Sur ce, je jetai les yeux sur un deuxième mangeur, et regardai comment il s'y prenait. Celui-là aussi commença aussi par faire de son orange deux hémisphères égaux. Mais, au lieu de faire passer son couteau par la ligne des pôles, il lui fit suivre la route de l'équateur, à égale distance des régions arctiques et antarctiques. Content de son ouvrage, il saisit une des deux moitiés ainsi obtenues et, la portant à sa bouche, se mit à la presser convulsivement et à la sucer, à la represser et à la resucer, avec une noble ardeur, et force plaisir, à ce qu'il paraissait. La méthode était efficace, cela je n'en doute pas, mais très certainement d'une propreté douteuse. Quel gâchis s'ensuivit ! Et comme j'aurais voulu que vous vissiez le nez et le menton, tout reluisants de jus.
Là-dessus, mon attention fut attirée par une troisième personne; et celle-ci traitait son orange comme si c'eût été une vulgaire pomme de terre. Commençant à la peler à partir d'un des pôles, elle tournait en spirale, tournait, tournait toujours, et semblait vouloir fabriquer un ruban sans fin.
Un quatrième mangeur confondit sans doute son orange avec un oeuf mollet ! Car, ayant fait à l'un des bouts un trou, à peu près large comme une pièce de deux francs, il y introduisit....peut être en guise de sel, une quantité de sucre. Et puis, la portant à sa bouche en la pressant comme si sa vie en avait dépendu, il suça, et pompa ...et suça.
Toutes ces diverses personnes étaient persuadées qu'elles faisaient pour le mieux, et avaient l'air fort satisfaites d'elles-même. Mais moi, j'étais bien sûr qu'aucunes d'elles ne mangeaient décemment une orange.
Quelques temps après, il arriva que je parlai de tout ça à un de mes amis, qui voulu bien m'expliquer dans le plus grand détail comment une orange doit être mangée, à table. Je vous donne sa méthode comme il me l'a donnée. A vous de l'adopter si elle vous paraît bonne.

La manière de procéder.

Placez l'orange sur votre assiette à dessert de telle sorte que son axe soit parallèle à la table. Alors, dans le sens de sa ligne médiane, ou, pour m'expliquer plus clairement, de son équateur , mais environ à un demi-centimètre plus près de l'un des pôles que l'autre, faites avec un couteau une incision circulaire, en ayant bien soin de ne pas dépasser la peau. Après quoi , faites une deuxième incision circulaire, mais cette fois, plus près du deuxième pôle.
Prenez alors votre cuillère à dessert et introduisez-en le manche dans une des incisions, le plaçant de telle sorte que sa courbure et celle de l'orange se trouve en sens contraire.
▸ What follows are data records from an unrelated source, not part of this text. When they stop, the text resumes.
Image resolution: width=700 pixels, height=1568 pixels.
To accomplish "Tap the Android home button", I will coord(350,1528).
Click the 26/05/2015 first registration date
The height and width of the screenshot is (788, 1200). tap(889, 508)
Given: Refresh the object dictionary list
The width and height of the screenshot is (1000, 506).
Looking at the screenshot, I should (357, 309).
Glissez le, pas trop loin, sous le bord de la peau ( comme le montre la figure II ) et faites lui décrire une circonférence tout autour de l'orange. Poussez-le alors un peu plus loin sous la peau, et faites lui de nouveau faire un tour complet. Répétez ce manège un certain nombre de fois; puis agissez de même pour l'autre hémisphère.
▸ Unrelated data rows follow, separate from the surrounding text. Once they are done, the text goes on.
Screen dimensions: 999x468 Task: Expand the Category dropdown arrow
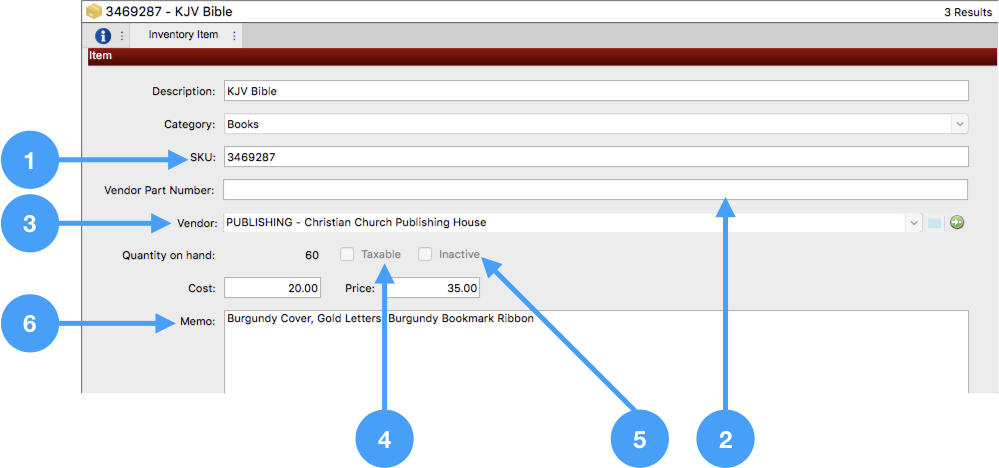coord(960,125)
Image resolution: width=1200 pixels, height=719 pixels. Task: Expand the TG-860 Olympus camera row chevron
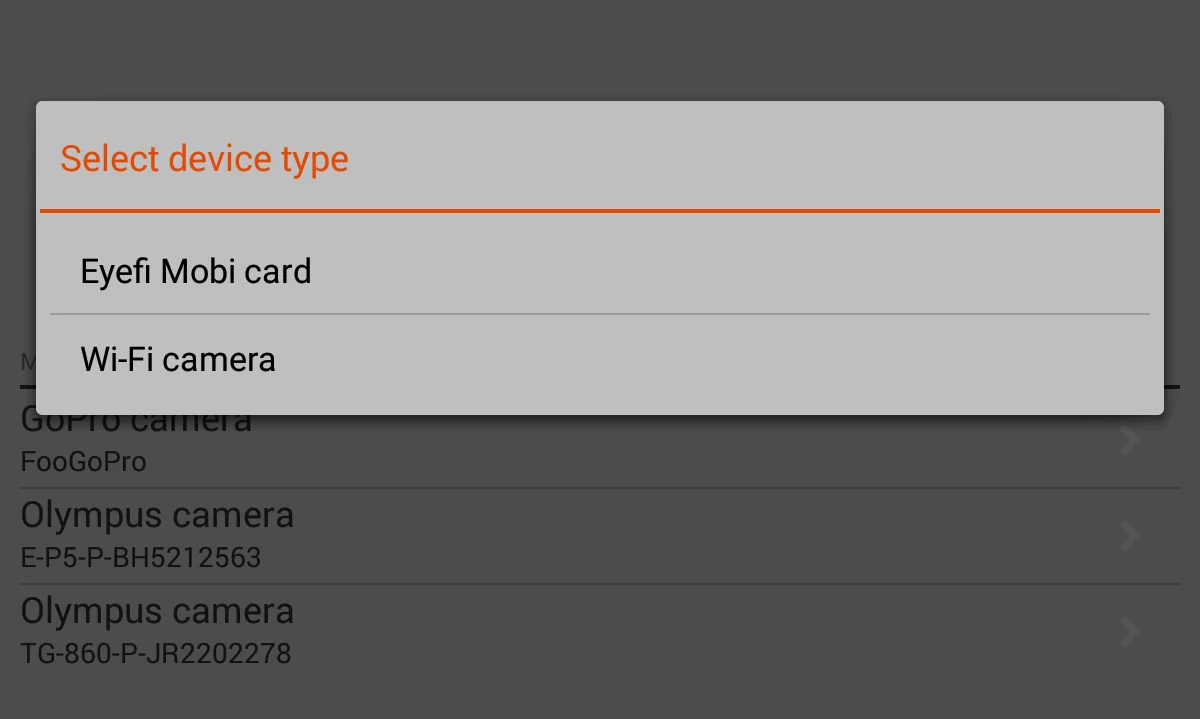[1128, 632]
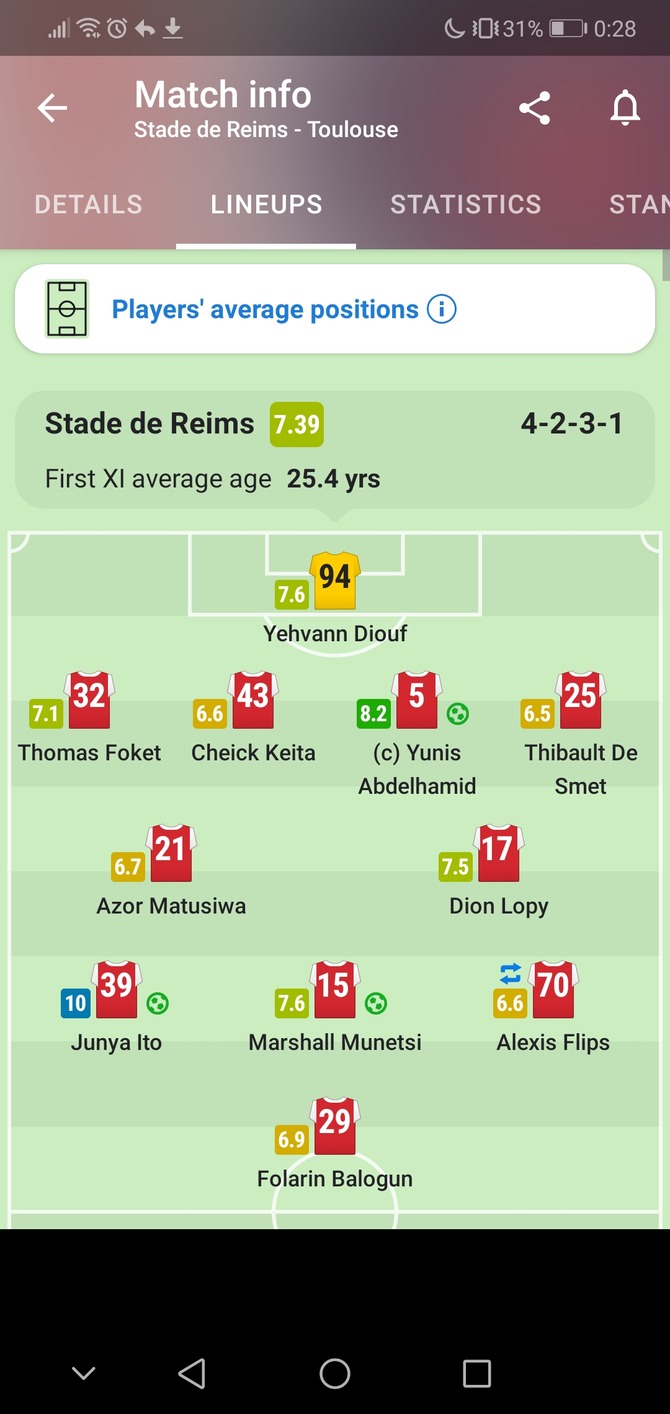
Task: Open the LINEUPS tab
Action: pos(266,205)
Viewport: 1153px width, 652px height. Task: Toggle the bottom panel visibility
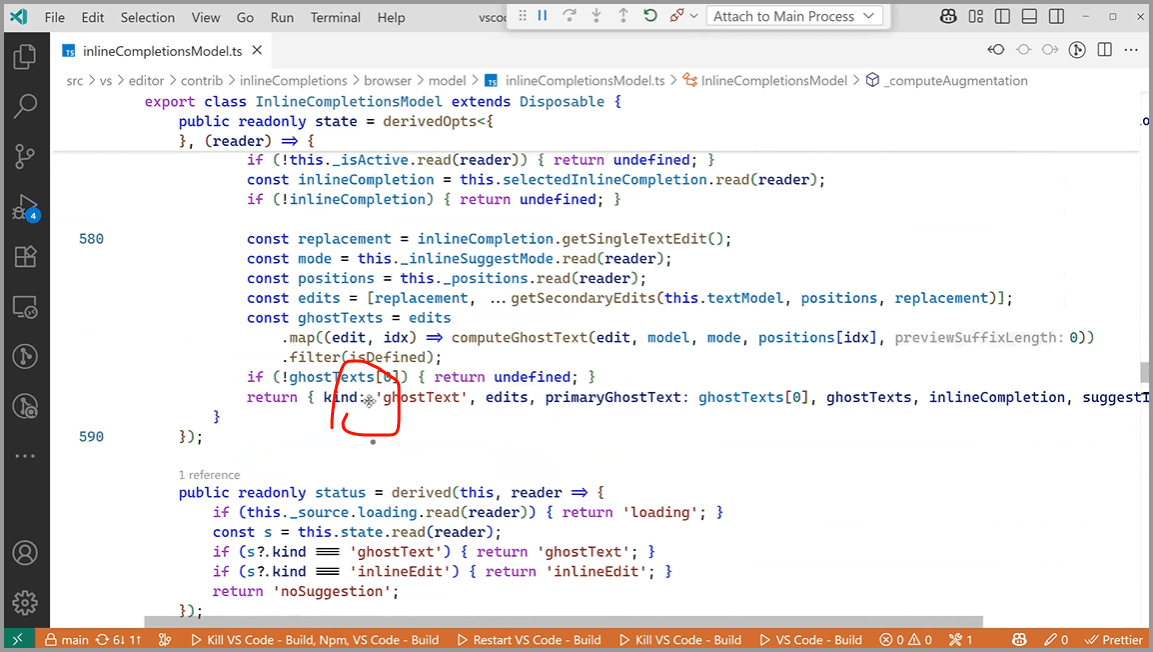1028,17
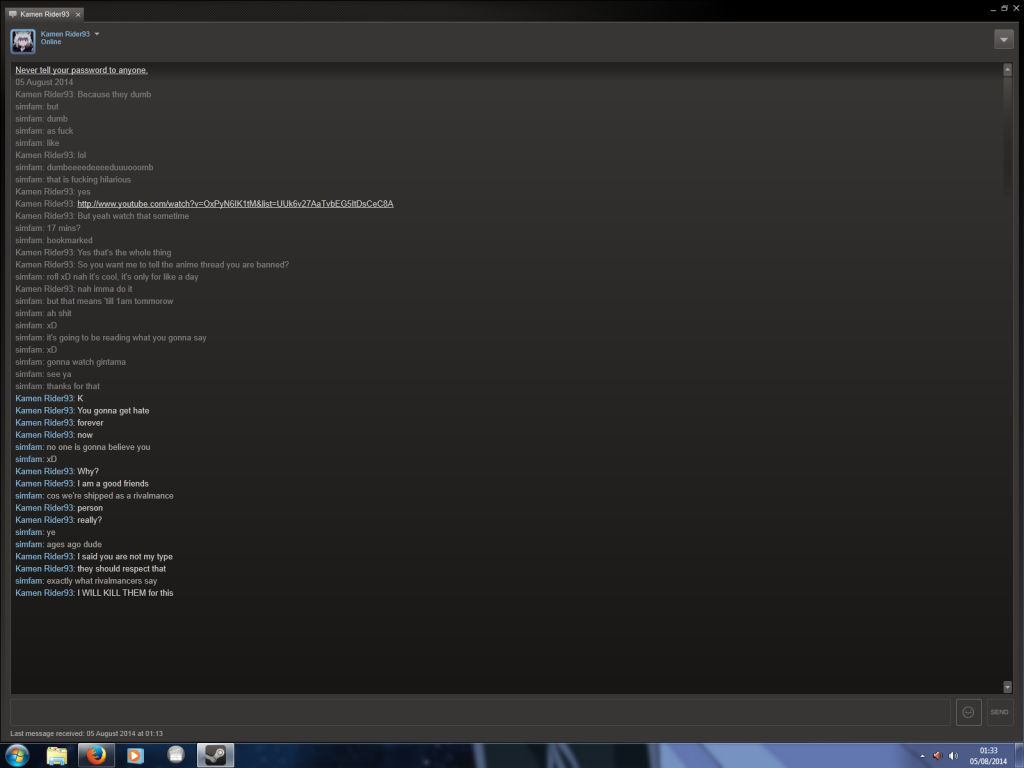The height and width of the screenshot is (768, 1024).
Task: Select the Kamen Rider93 chat tab
Action: click(41, 14)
Les deux calottes d'écorce se détacheront alors complètement, avec la plus grande facilité ( figure III ) , et si le fruit est bien mûr, presque toute la pellicule blanche partira en même temps. Les calottes enlevées, l'orange présentera l'aspect que vous pouvez voir sur la figure IV: une sphère blanche cerclée d'un anneau jaune.
Maintenant, voici ce qui reste à faire. Pratiquez dans l'anneau d'écorce une coupure transversale, en ayant bien soin ( comme on peut le voir dans la figure V ) que cette coupure tombe exactement entre deux quartiers.



Ecartez, alors, adroitement l'un de l'autre les deux quartiers ainsi séparés; et vous verrez comme tous les autres quartiers vont s'étaler élégamment, d'eux-même tout au long de la bande, et se tenir debout, offrant l'aspect le plus appétissant que puisse souhaiter le plus exigeant gastronome.

Mon Dimanche, revue populaire illustrée, 28 décembre 1902.